Gamma-ray sensitivity and gene expression responses to methyl jasmonate treatment for the radiation breeding of the Hyangcho and KB113LC tobacco cultivars (Nicotiana tabacum L.) at different stages

Gamma-ray mutagenesis is a widely used technique in plant breeding, but its efficiency depends on the developmental stage, genotype, and timing of irradiation after pretreatment. The aim of this study was to determine the radiosensitivity of two Korean tobacco cultivars, Hyangcho and KB113LC, across developmental stages and to explore whether methyl jasmonate (MeJA) treatment can modulate the expression of target gene sets to enhance mutation induction. Tobacco seeds (ranging from 0 to 1000 with 100 Gy steps) and plants at the vegetative and reproductive stages (ranging from 0 to 200 with 25 Gy steps) were irradiated with γ-rays, and growth parameter data were collected to determine 50% reduction dose (RD50) values. The non-irradiated control plants at vegetative and reproductive stages were treated with 500 µM MeJA by foliar spraying, and temporal expression of MeJA-responsive and nicotine biosynthesis-related genes was assessed using qRT-PCR over a 0–48 h period. The RD50 mean values of each parameter varied by cultivar and stage, with Hyangcho (mean 66 Gy) showing greater radiosensitivity than KB113LC (mean 79 Gy) at both the vegetative and reproductive stages but greater resistance at the seed stage (mean 405 vs. 312 Gy, Hyangcho vs. KB113LC).

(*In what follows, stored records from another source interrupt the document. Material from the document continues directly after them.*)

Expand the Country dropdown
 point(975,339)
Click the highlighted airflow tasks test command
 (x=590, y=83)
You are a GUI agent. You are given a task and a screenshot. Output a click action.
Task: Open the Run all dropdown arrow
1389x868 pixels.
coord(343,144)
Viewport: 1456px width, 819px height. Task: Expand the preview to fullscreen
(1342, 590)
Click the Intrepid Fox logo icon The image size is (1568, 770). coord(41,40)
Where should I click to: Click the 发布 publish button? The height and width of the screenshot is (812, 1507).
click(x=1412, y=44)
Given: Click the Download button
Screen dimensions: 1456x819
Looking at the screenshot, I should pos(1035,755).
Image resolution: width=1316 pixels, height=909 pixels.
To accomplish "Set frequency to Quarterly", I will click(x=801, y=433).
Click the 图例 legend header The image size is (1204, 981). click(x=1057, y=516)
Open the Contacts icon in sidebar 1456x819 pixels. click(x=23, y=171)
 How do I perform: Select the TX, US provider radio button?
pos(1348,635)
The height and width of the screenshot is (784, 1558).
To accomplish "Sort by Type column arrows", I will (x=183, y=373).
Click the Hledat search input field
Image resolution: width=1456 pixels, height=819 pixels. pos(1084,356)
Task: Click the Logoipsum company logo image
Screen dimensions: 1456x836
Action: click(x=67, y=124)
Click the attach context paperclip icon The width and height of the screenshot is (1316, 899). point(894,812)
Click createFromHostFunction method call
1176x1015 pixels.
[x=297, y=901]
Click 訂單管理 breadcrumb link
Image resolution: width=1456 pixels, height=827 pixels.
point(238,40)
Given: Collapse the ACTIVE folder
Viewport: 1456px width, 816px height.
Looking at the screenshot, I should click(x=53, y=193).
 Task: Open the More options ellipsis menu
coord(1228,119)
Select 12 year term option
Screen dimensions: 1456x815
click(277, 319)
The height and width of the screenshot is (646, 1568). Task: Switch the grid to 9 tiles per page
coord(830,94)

MeJA treatment induced no obvious physiological alterations; however, the expression of early-response genes (e.g., NtJAZ1, NtMYC2a) peaked at 0.5–1 h post-MeJA treatment, while late-response genes (e.g., NtERF189, NtQPT2) peaked at 16–32 h, with NtODC showing particularly strong activation in KB113LC. The study findings support the introduction of a practical framework for stage- and genotype-specific γ-ray mutagenesis in tobacco, guided by the timing of MeJA-responsive gene activations. Based on the literature, MeJA pretreatment is assumed to potentially increase mutagenesis efficiency; our data define optimal conditions for testing this hypothesis, supporting the development of tobacco mutant populations, including low-nicotine tobacco lines aligned with evolving public health guidelines.